A futura memoria (for future memory) is the title of an interesting book by Leonardo Sciascia, published by Bompiani in 1989, collecting together series of writings “on certain crimes, on a certain administration of justice and on the Mafia”. Civil, hotly debated, controversial writings, but in any case robustly inspired by the need for truth, and indeed justice, in the face of so many unsolved mysteries in recent Italian history.

That title, a stern admonishment of responsibility not only towards contemporaries but above all towards the coming generations, comes with a clarification, albeit one in brackets: “(if memory has a future)”. It’s a note of concern, prudent caution, a shadow over the very strength of thinking full of civic spirit and sense of responsibility, especially in the face of an Italy that another great man of culture, Pier Paolo Pasolini, had defined this way in his Scritti corsari (corsair writings) in 1975: “We are a country without memory, which is tantamount to saying without history.” With his usual polemical pessimism, he added: “If Italy took care of its history, its memory, it would realise that regimes aren’t born of nothing, but are the result of ancient poisons, of incurable metastases.”

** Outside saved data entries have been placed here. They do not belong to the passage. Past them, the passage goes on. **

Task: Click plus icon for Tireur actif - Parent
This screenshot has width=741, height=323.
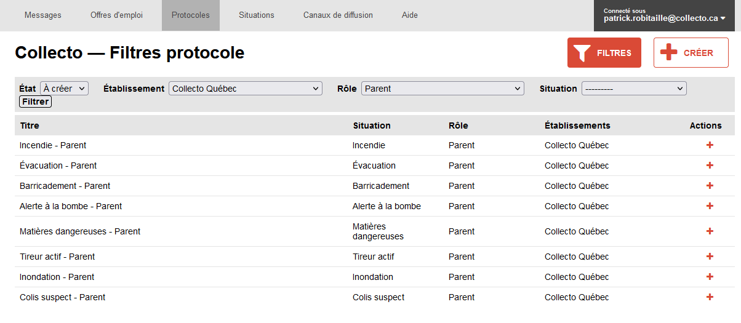Action: tap(710, 257)
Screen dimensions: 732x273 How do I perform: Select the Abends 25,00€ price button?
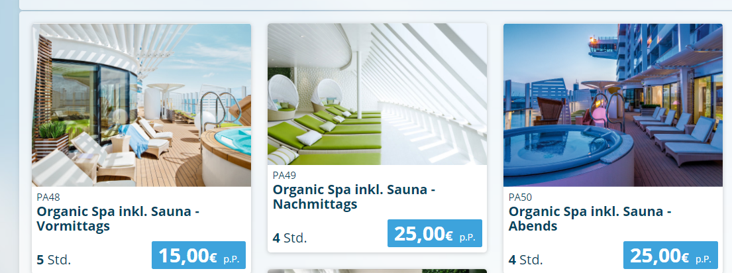pyautogui.click(x=670, y=255)
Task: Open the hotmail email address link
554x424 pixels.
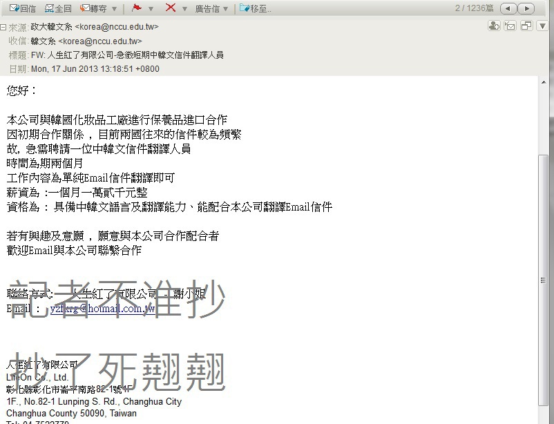Action: pyautogui.click(x=102, y=309)
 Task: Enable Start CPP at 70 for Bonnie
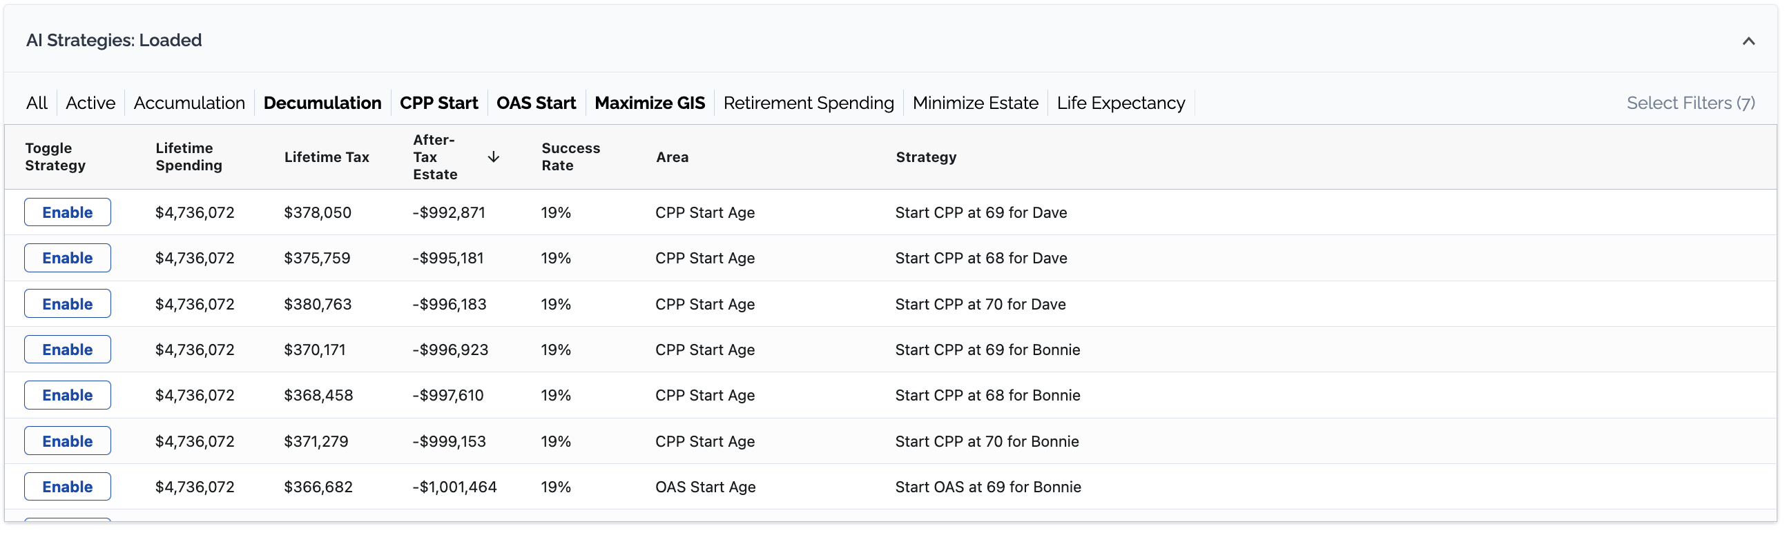pyautogui.click(x=67, y=441)
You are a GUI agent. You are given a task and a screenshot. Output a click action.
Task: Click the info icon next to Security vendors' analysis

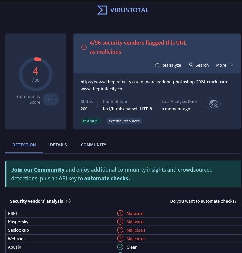(68, 201)
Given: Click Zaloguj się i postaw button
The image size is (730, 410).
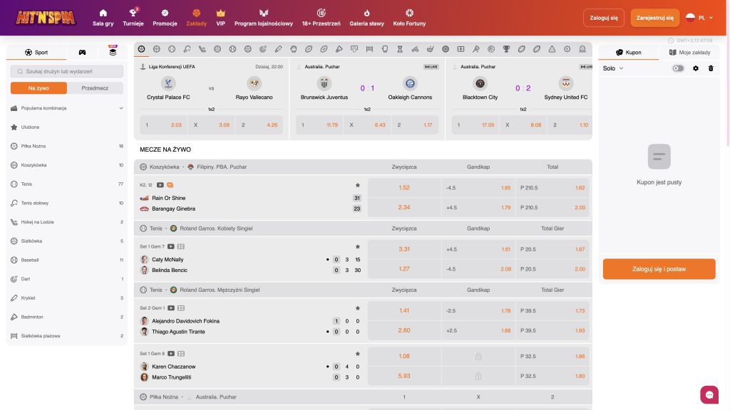Looking at the screenshot, I should click(x=659, y=269).

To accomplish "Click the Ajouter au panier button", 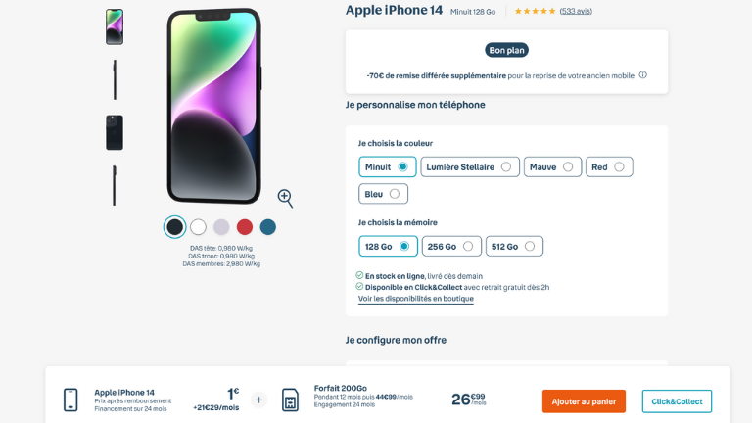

Re-reading those intense words today, “for future memory (if memory has a future)” means attempting to hone cultural (and thus political) tools to tackle the superficiality and contortions of a time when so-called ‘presentism’ seem to prevail in the play of chat and the inclinations of distracted and disoriented public opinion: momentary emotions, the flare of passions of one instant, and mutable opinions.

Skimming over the surface of the news, avoiding every deep thought. Cultivating the superficial obsession with everything that seems new so dear to demagogues and populists, as if the human experience began with an improbable blank slate and not with a strenuous and inevitably painful reconstruction of self, of social relations and of economic relations.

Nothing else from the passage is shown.